What to do: The line with "Image resolution: width=683" marks the first line to copy, and the line with "Task: Select the line" marks the last. Transcribe that stretch of the data below exactly, without pictures.

(Screenshot grounding data)
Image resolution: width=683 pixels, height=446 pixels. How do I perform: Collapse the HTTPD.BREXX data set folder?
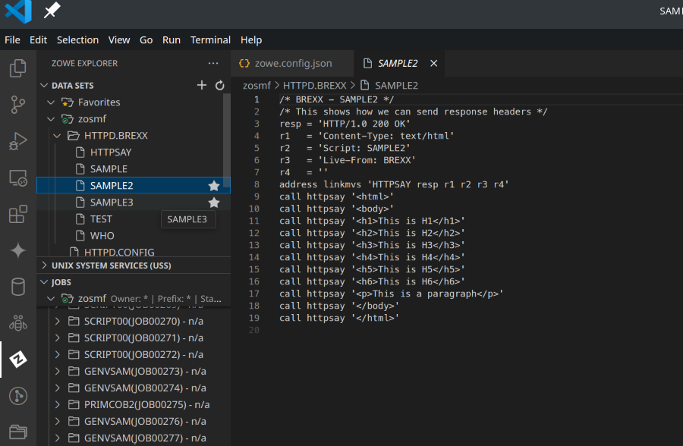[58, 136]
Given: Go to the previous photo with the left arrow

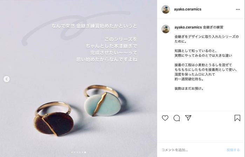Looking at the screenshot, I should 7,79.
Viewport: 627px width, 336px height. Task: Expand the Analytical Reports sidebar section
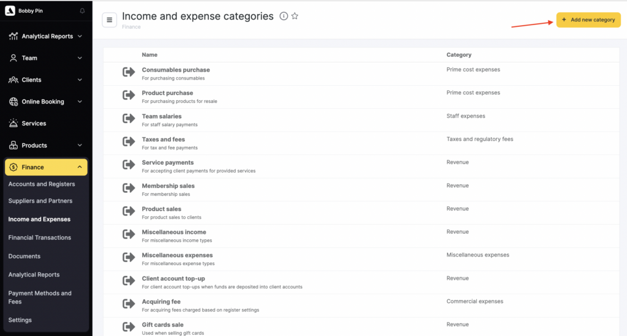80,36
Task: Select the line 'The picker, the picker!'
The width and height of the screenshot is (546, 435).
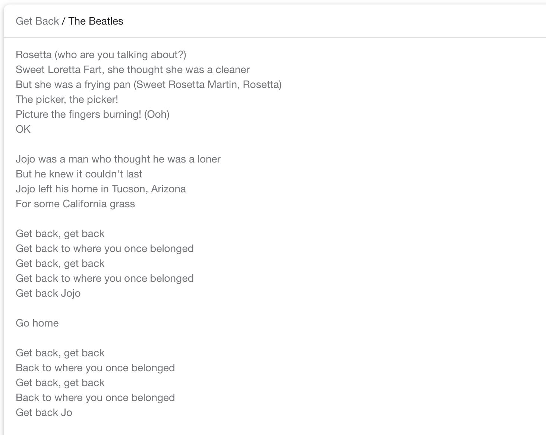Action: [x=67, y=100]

---

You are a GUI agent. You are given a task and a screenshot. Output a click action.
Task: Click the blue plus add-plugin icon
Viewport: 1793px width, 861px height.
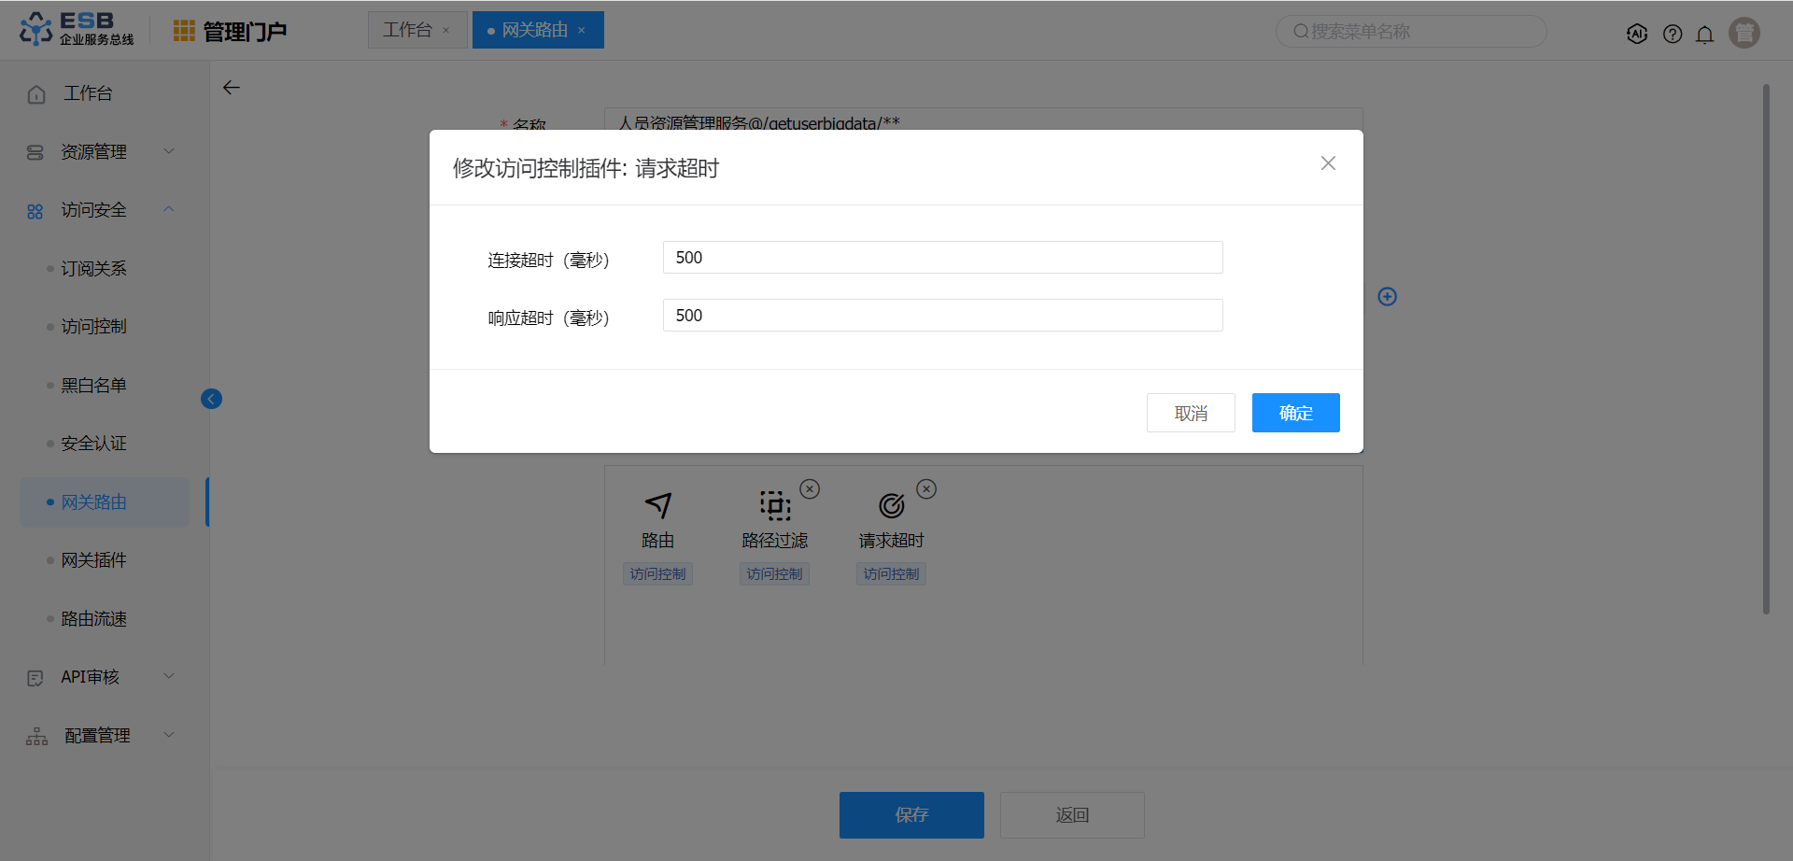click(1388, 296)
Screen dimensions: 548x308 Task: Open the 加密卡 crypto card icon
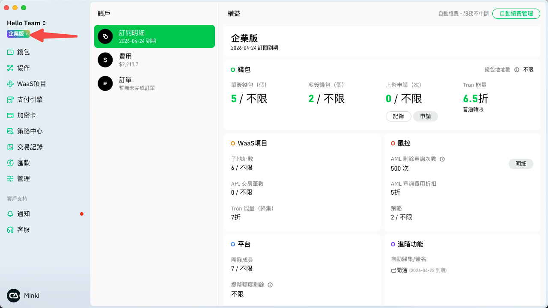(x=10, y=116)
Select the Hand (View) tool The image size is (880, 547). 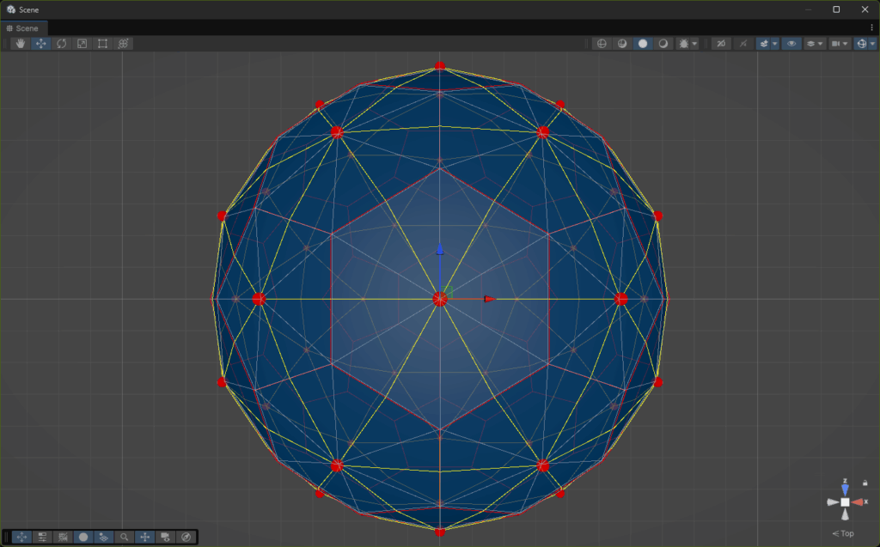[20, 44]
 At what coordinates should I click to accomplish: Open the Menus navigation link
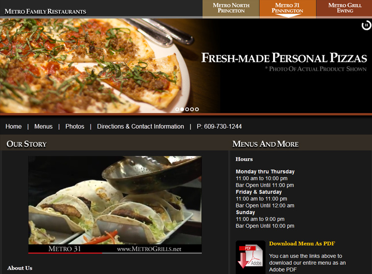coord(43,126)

...

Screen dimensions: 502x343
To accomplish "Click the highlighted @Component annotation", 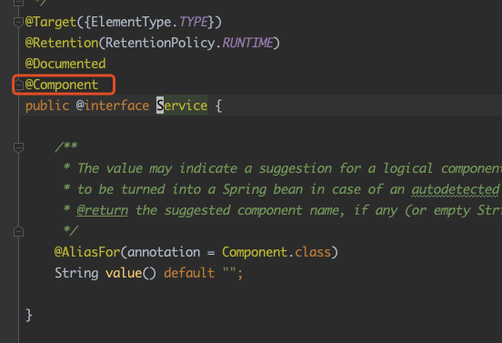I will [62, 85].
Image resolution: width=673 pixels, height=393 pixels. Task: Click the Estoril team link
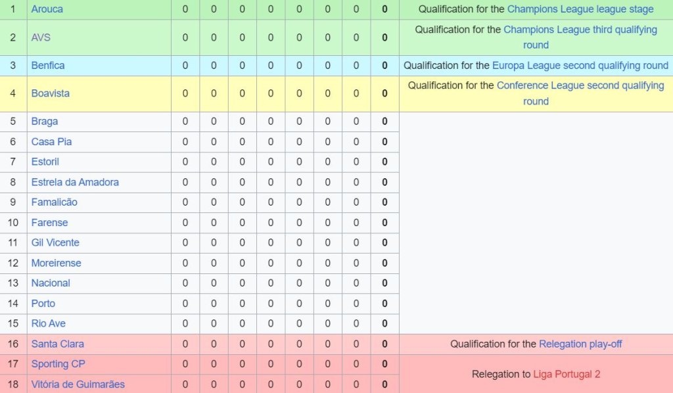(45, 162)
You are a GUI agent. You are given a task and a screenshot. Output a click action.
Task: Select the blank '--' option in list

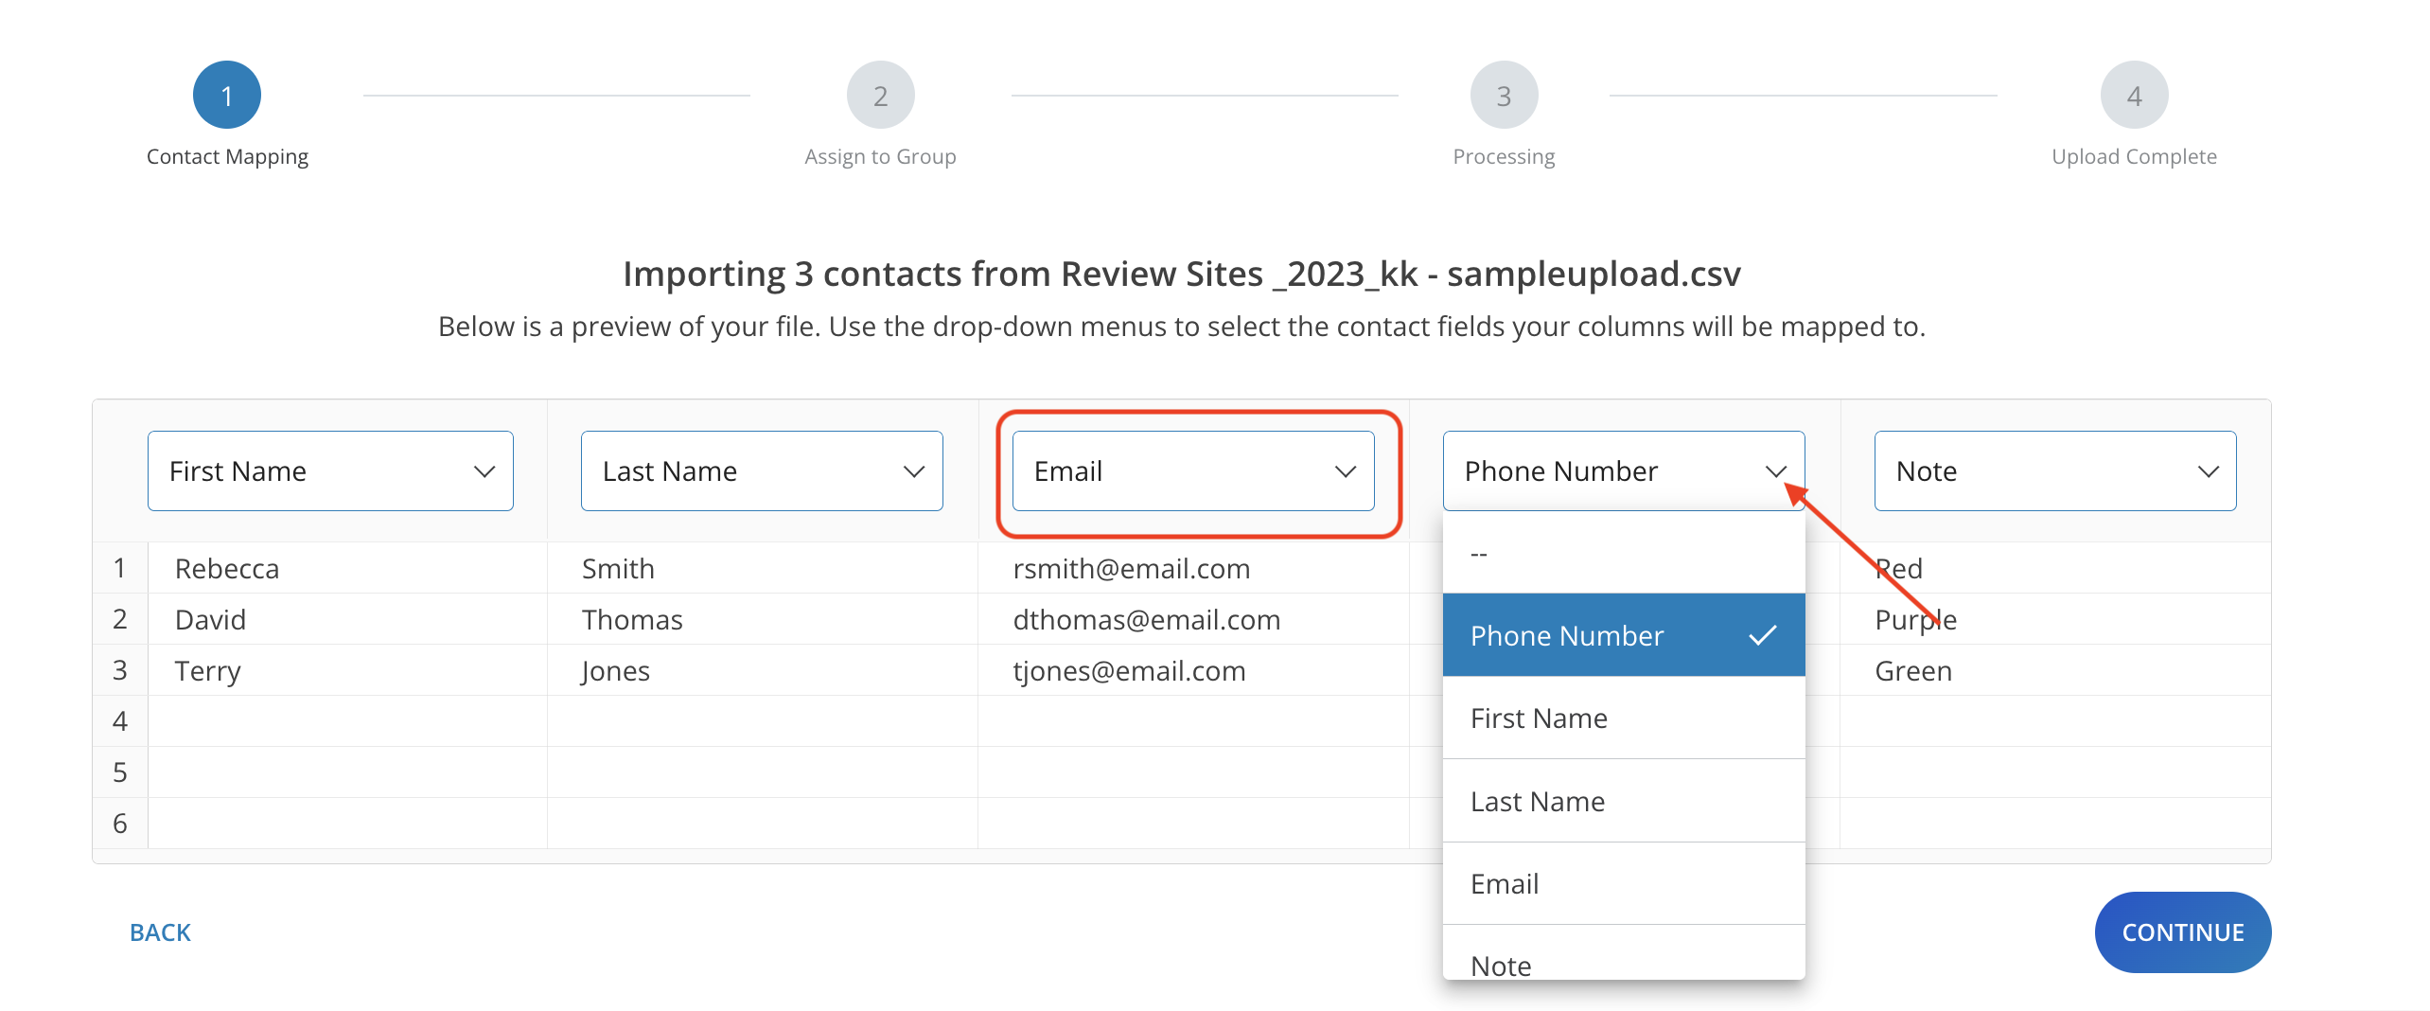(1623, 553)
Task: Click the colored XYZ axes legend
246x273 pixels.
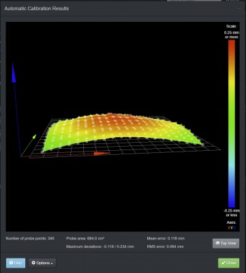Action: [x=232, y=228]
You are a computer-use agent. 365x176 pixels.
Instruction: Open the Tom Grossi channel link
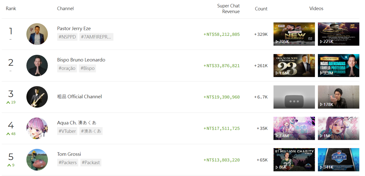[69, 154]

Answer to this task:
Image resolution: width=683 pixels, height=446 pixels. How do I perform: Collapse the HTTPD.BREXX data set folder?
[58, 136]
Given: Go to the previous photo with the left arrow

Looking at the screenshot, I should 7,79.
Viewport: 627px width, 336px height. Task: Expand the Analytical Reports sidebar section
80,36
Task: Select the line 'The picker, the picker!'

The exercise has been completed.